## DATA SUPPLIED
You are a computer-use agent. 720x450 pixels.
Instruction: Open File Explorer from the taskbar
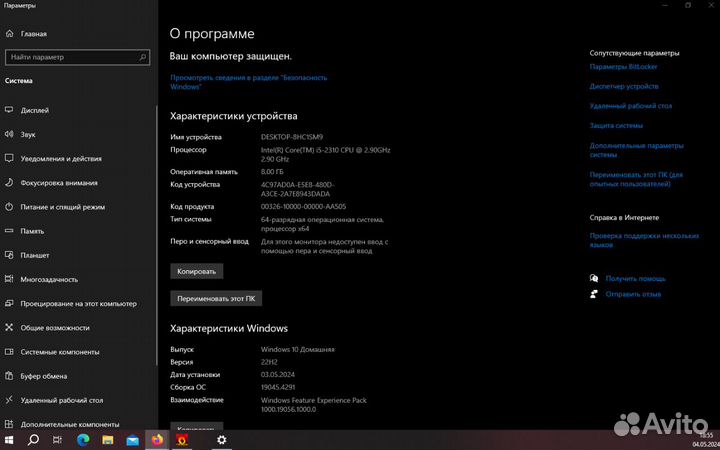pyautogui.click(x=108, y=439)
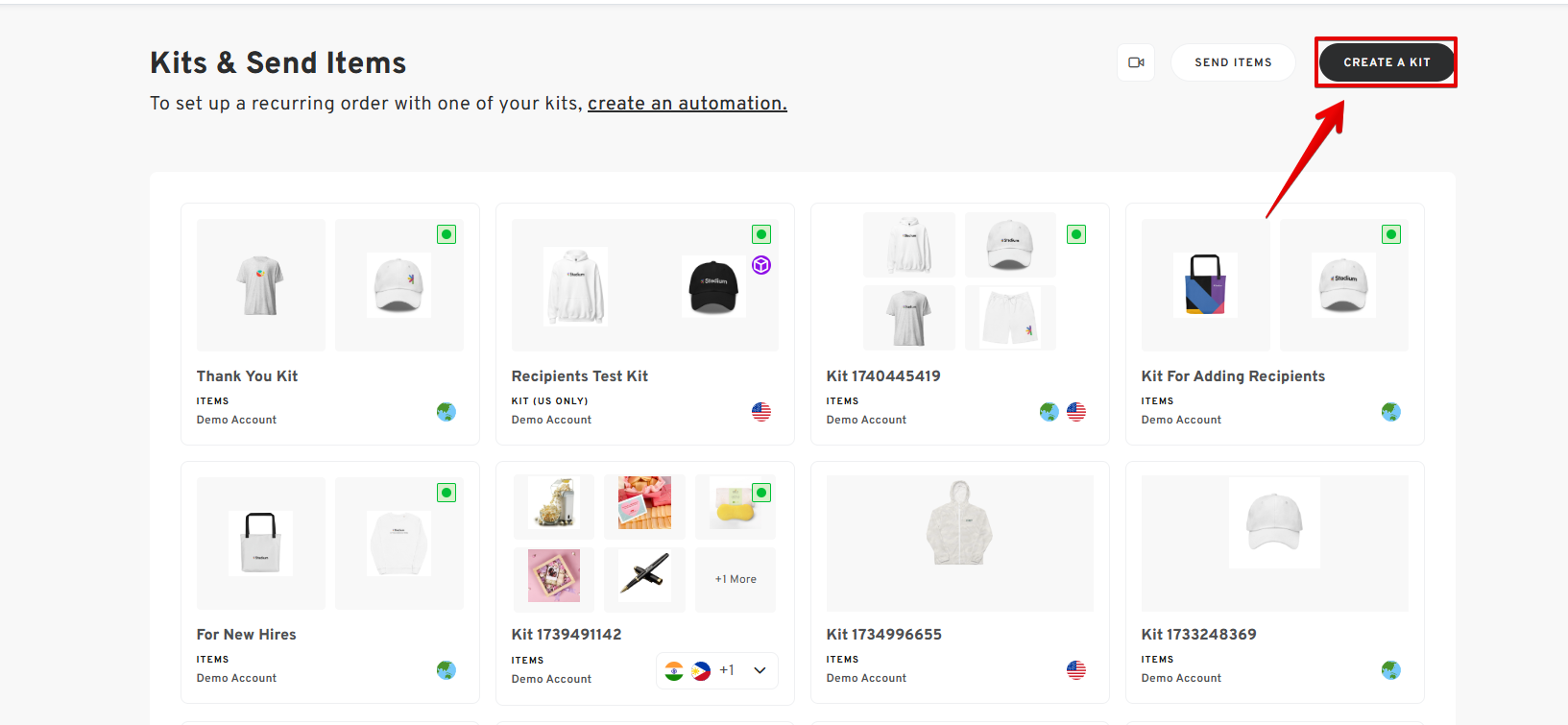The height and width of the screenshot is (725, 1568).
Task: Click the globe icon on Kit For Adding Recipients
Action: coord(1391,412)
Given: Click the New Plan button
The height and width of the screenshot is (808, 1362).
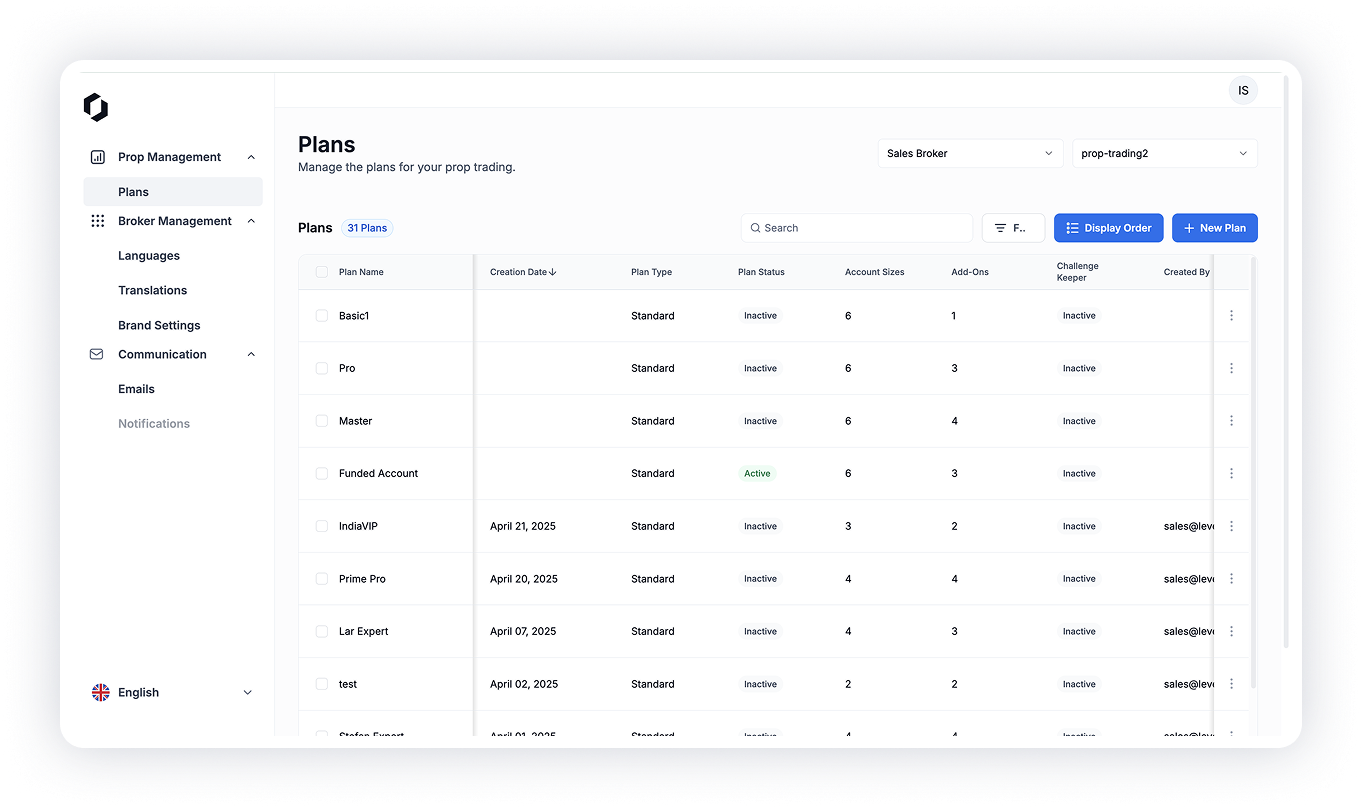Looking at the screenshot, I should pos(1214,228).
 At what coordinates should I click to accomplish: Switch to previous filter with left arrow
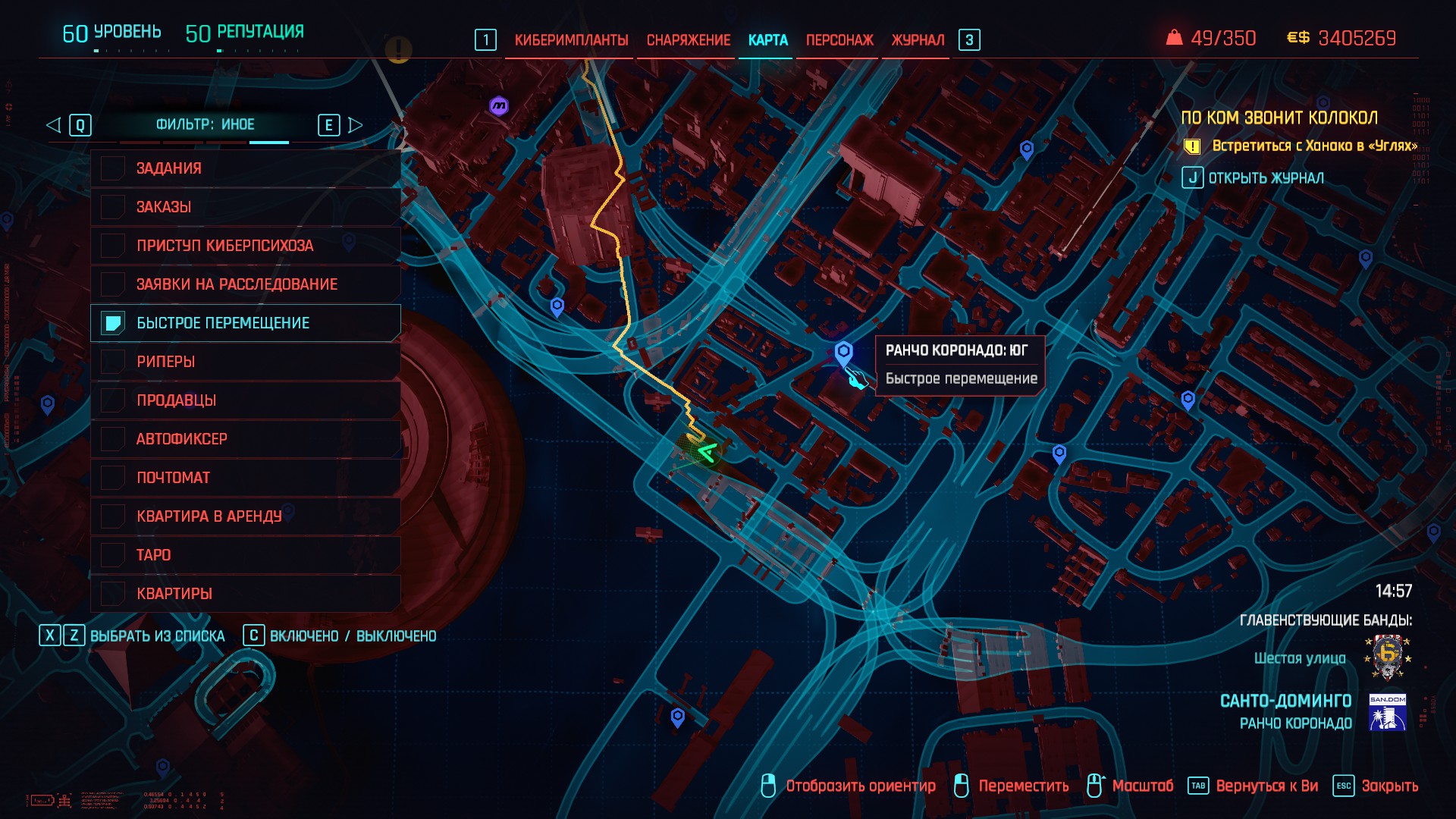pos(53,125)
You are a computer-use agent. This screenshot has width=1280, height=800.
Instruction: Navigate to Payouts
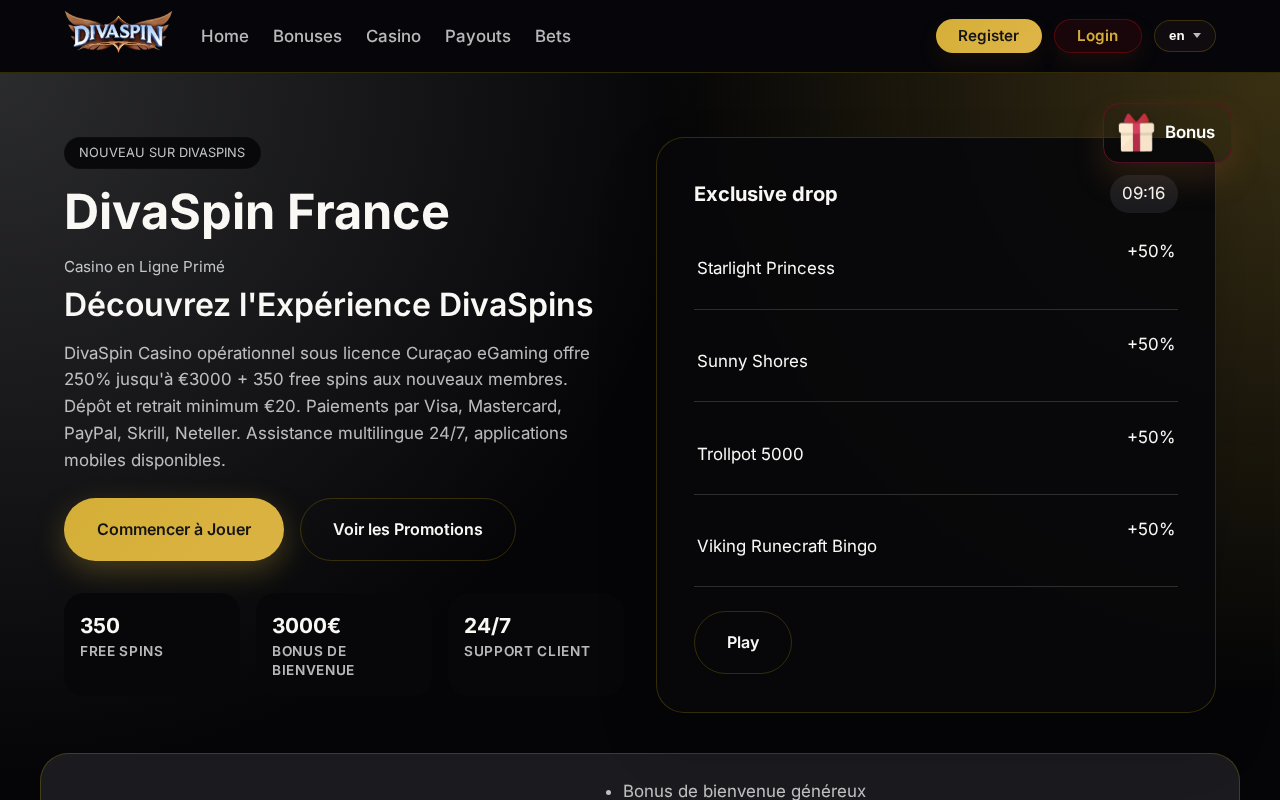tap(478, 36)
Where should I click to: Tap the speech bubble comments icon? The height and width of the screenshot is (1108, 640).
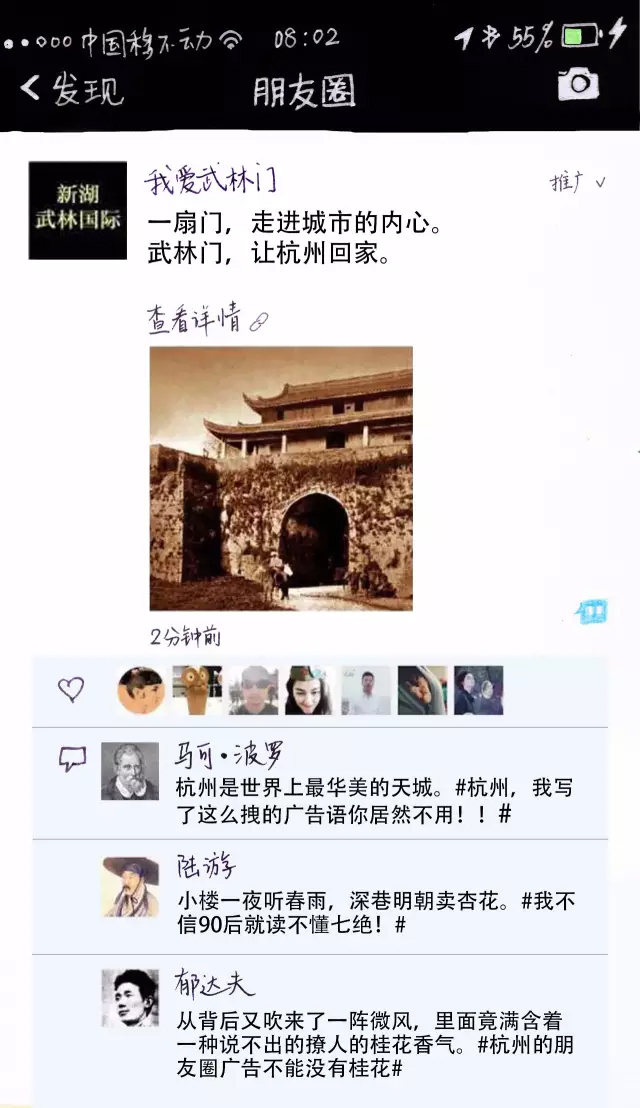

## TO DO
None of the pictures belong in the copy. Write out exactly the lines from the line that holds "You are a computer-use agent. This" through the last line of the listing above, both ends included.

## EXERCISE RESPONSE
You are a computer-use agent. This screenshot has width=1280, height=800.
Instruction: Navigate to Payouts
tap(478, 36)
Where should I click to: Tap the speech bubble comments icon? The height and width of the screenshot is (1108, 640).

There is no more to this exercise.